Babak semi final lomba lari 400 meter Olympiade Barcelona 1992 menjadi sebuah peristiwa olahraga yang sangat imspiratif. Saat itu pelari Amerika Serikat Derek Redmond menjadi salah satu pemenang. Saat berlari baru sekitar 150 meter, Derek terjatuh karena otot kakinya cedera parah. Segera tim medis menghampiri Derek untuk membantunya ke pinggir lapangan.

Tetapi Derek menolak dan dengan terpincang-pincang karena kesakitan dia terus berlari t untuk menyelesaikan pertandingan hingga garis finish. Ayahnya, Jim Redmond yang juga mantan atlet, segera berlari menghampiri Derek dan memintanya untuk segera berhenti agar cederanya tidak menjadi lebih parah.

Tetapi dengan tegas Derek menolak permintaan ayahnya dan menyatakan akan terus berlari untuk menyelesaikan kompetisi ini. Yang mengesankan adalah sang ayah lalu memapah Derek dan menjelang garis finish melepaskannya berlari sendiri. Sekitar 65 ribu penonton berdiri dan memberikan tepuk tangan meriah atas sikap kepahlawanan Derek dan ayahnya.
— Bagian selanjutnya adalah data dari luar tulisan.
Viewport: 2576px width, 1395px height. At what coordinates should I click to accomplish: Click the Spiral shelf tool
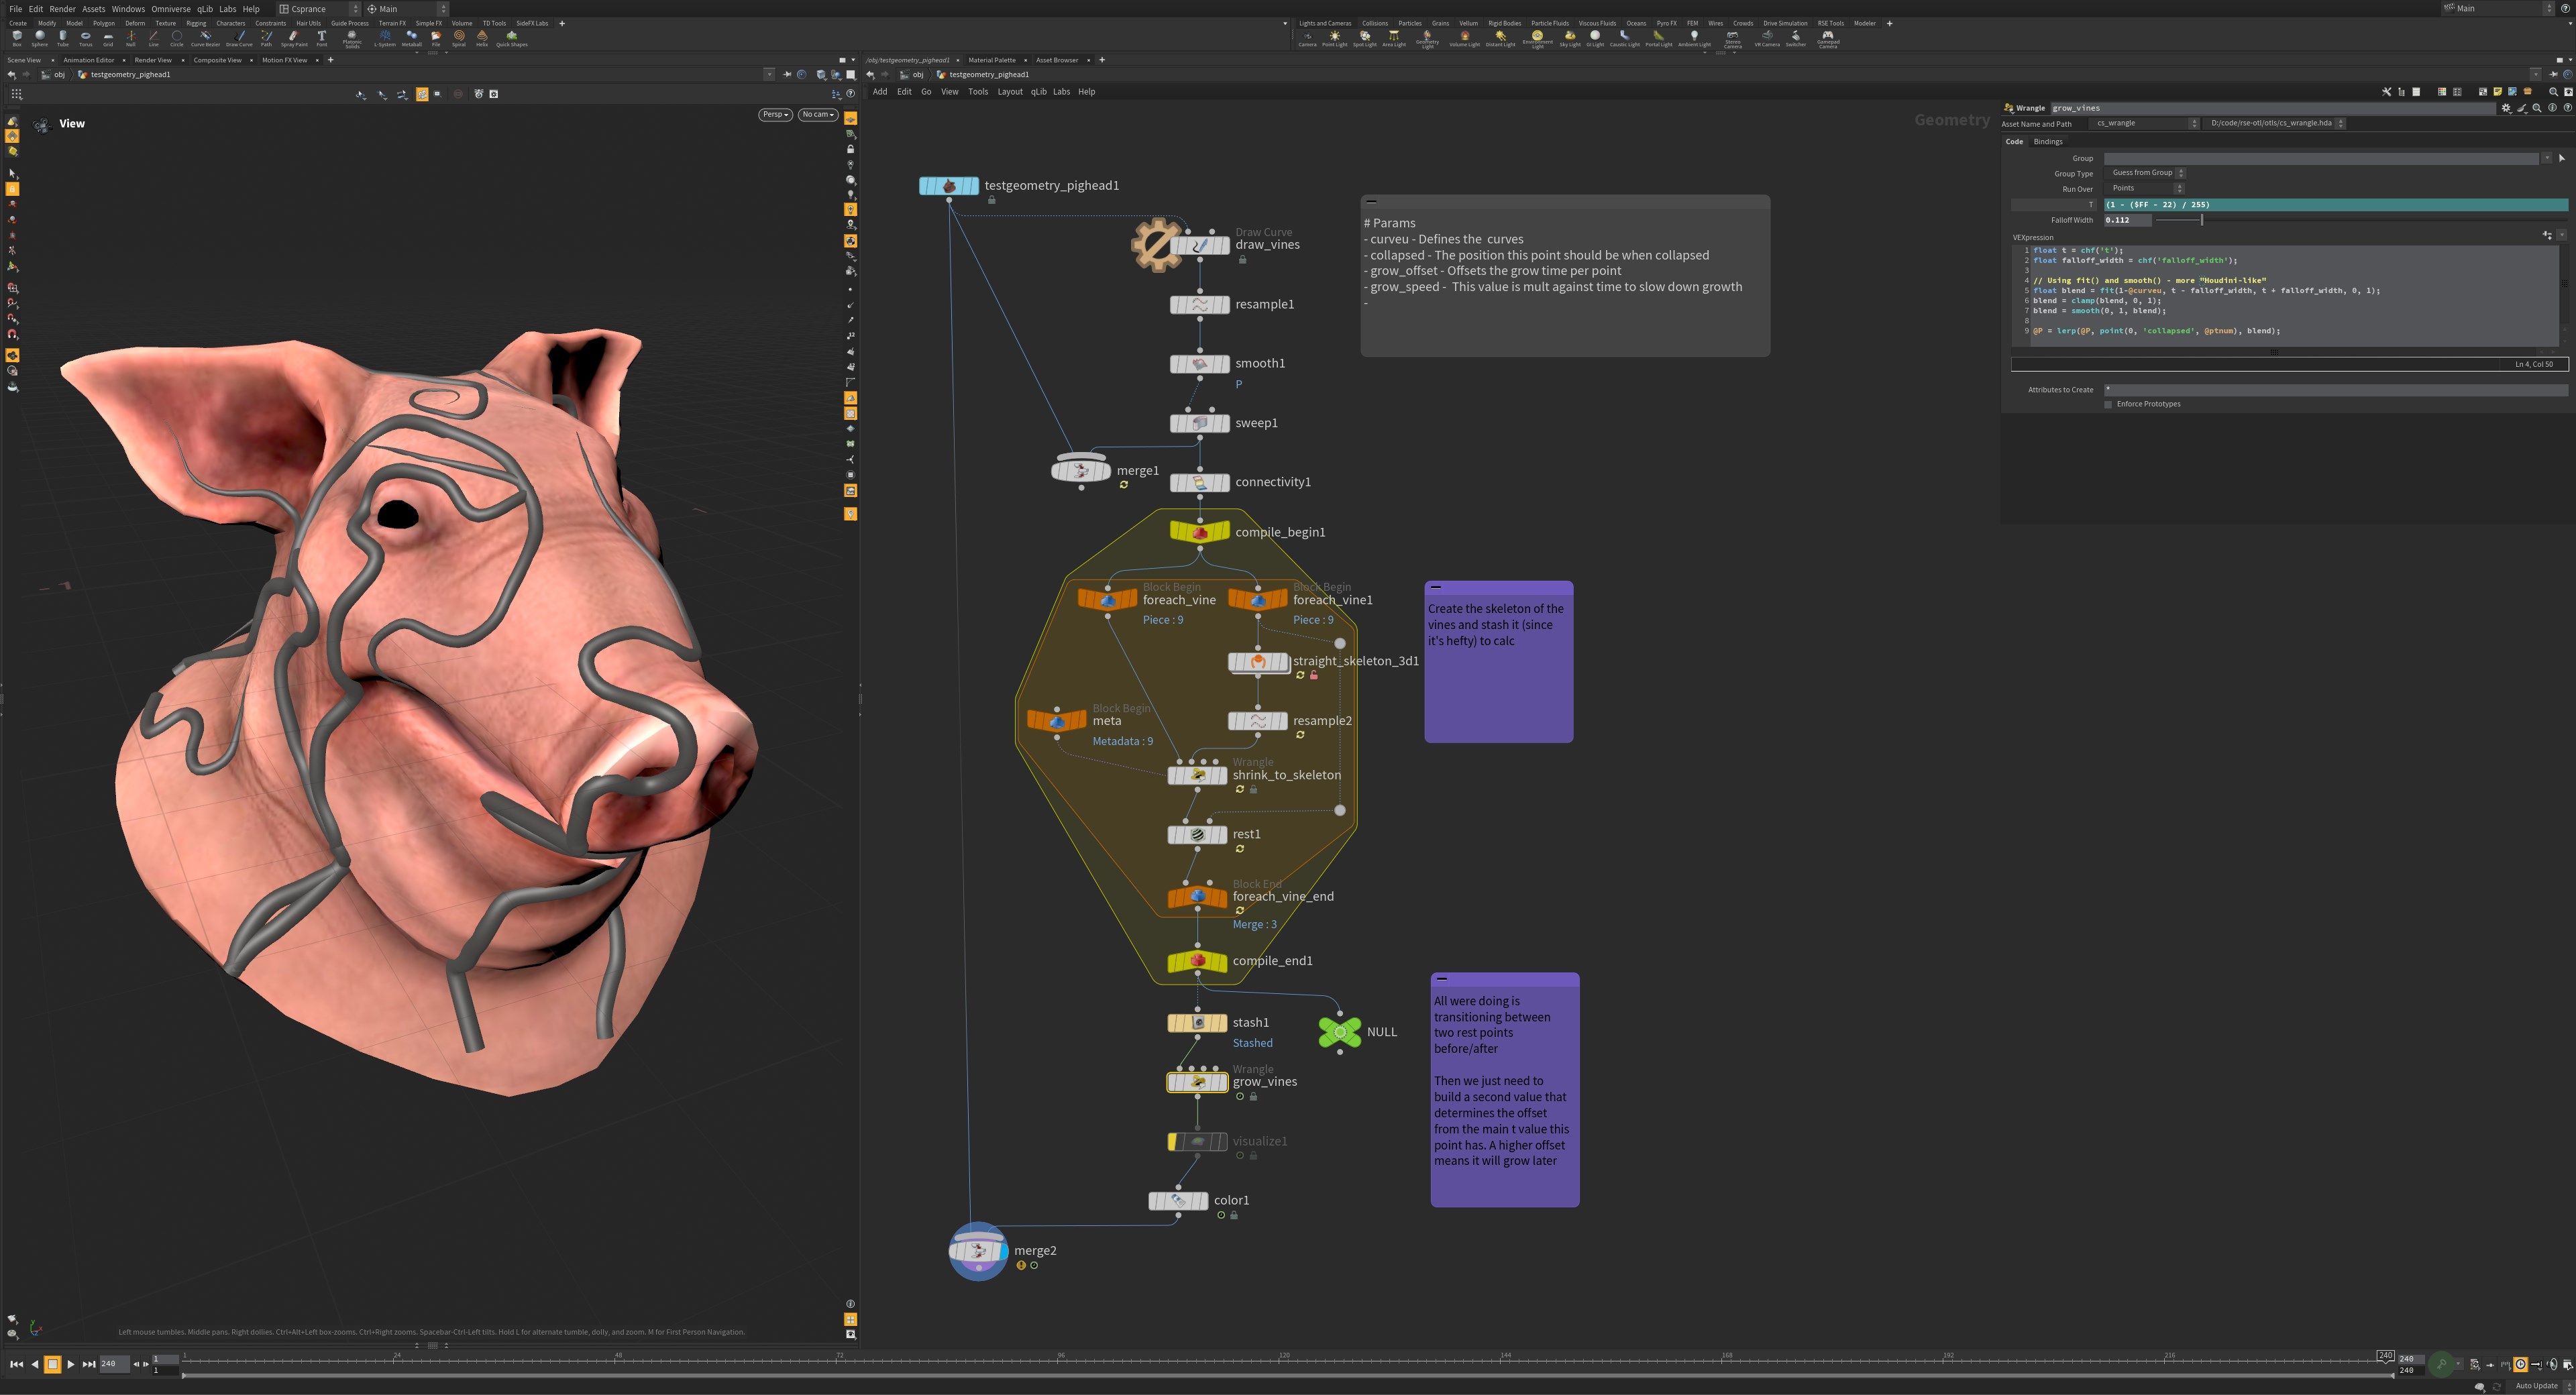pos(459,37)
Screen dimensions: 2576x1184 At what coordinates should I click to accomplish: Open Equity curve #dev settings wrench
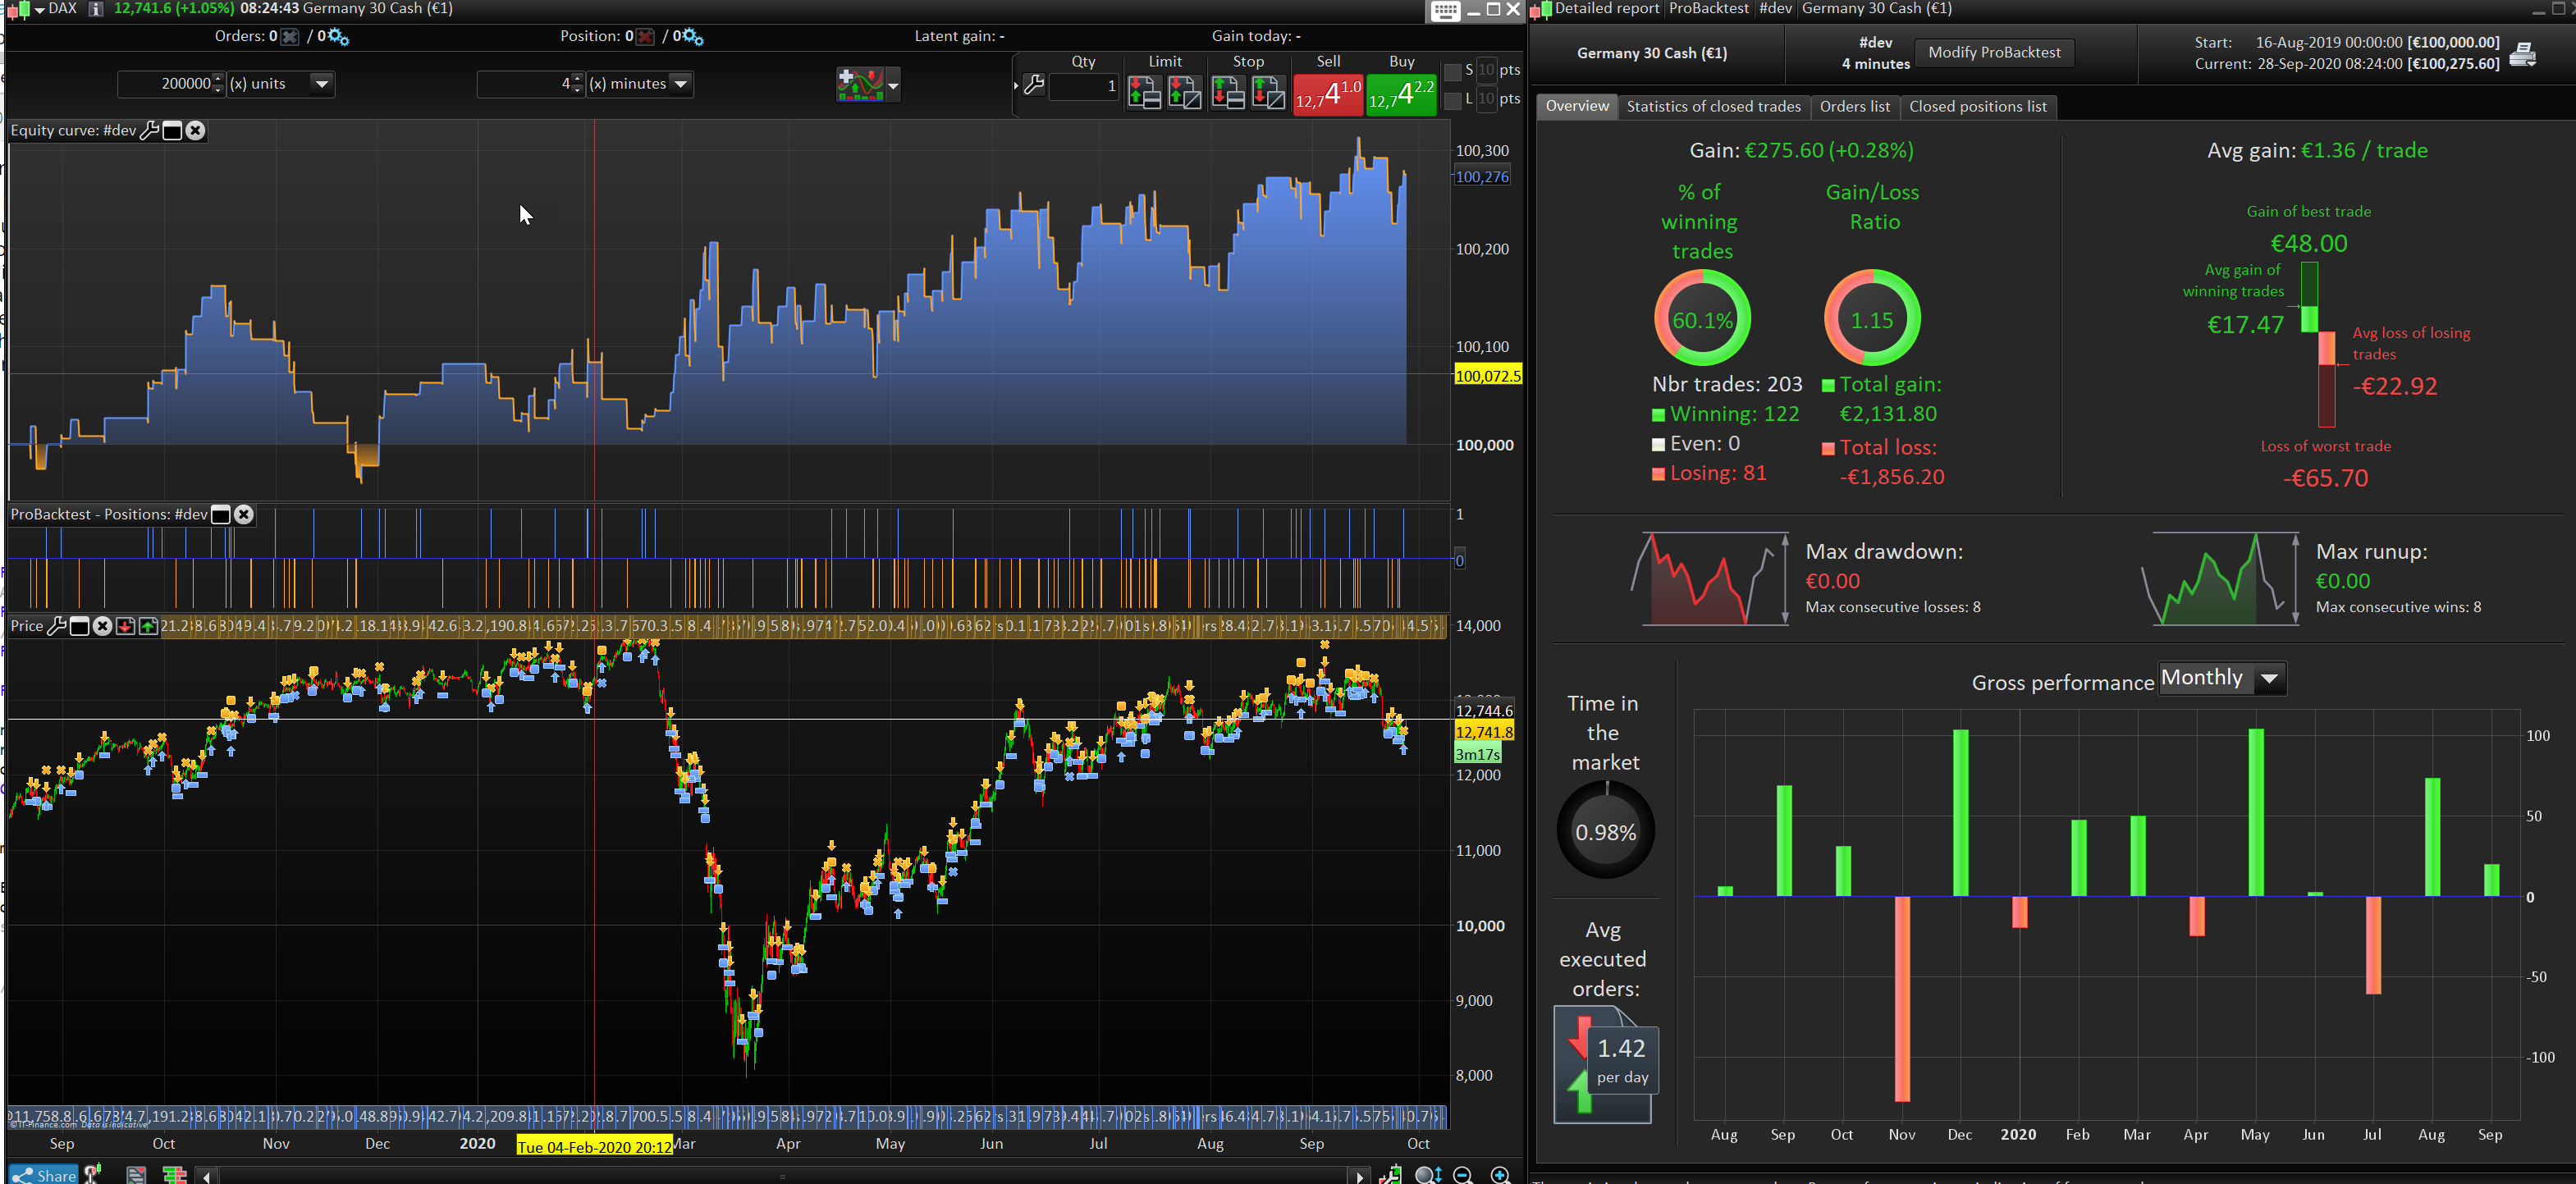click(149, 131)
Peristiwa yang sangat inspiratif dan heroik ini kemudian digunakan oleh IOC dan Visa sebagai iklan layanan masyarakat yang ditayangkan ke seluruh dunia. Diiringi lagu "You Raise Me Up" oleh Josh Groban, momen mengharujan tapi indah tersebut dilihat sebagai peristiwa perayaan nilai kemanusiaan (celebrate humanity) dari olahraga. Dan kita dapat melihat filmnnya di youtube https://youtu.be/pOM_vQufXIU.  

Apa yang dilakukan oleh Derek dan Jim Redmond membuktikan pernyataan Soekarno di atas bahwa dengan keinginan yang kuat, maka bahu membahu kita akan mampu menyelesaikannya. Soekarno pernah membuktikannya saat memproklamirkan kemerdekaan, penyelenggaraan KAA pertama tahun 1955 dan penyelenggaraan Asian Games 1962 di Jakarta. Padahal dua tahun sebelumnya, Indonesia belum memiliki stadion utama dan kompleks olahraga. Dalam waktu sangat singkat Soekarno mewujudkan stadion utama termegah di dunia saat itu dengan kapasitas penonton bisa menampung 100 ribu orang.

Sayangnya semangat bahu membahu semakin jauh di olahraga. Yang lebih menonjol  di olahraga belakangan ini adalah semangat adu kekuasaan, adu wewenang, adu kekuatan uang, bahkan di beberapa peristiwa adu jotos.

Lihat saja perseteruan KOI dan KONI, baik saat perebutan logo lima ring atau penentuan cabang olahraga yang akan dikirim ke SEA Games 2015. Secara tiba-tiba KOI mengusulkan cabang Hoki dan Petanquei ikut serta meskipun tanpa mengikuti pemusatan latihan nasional.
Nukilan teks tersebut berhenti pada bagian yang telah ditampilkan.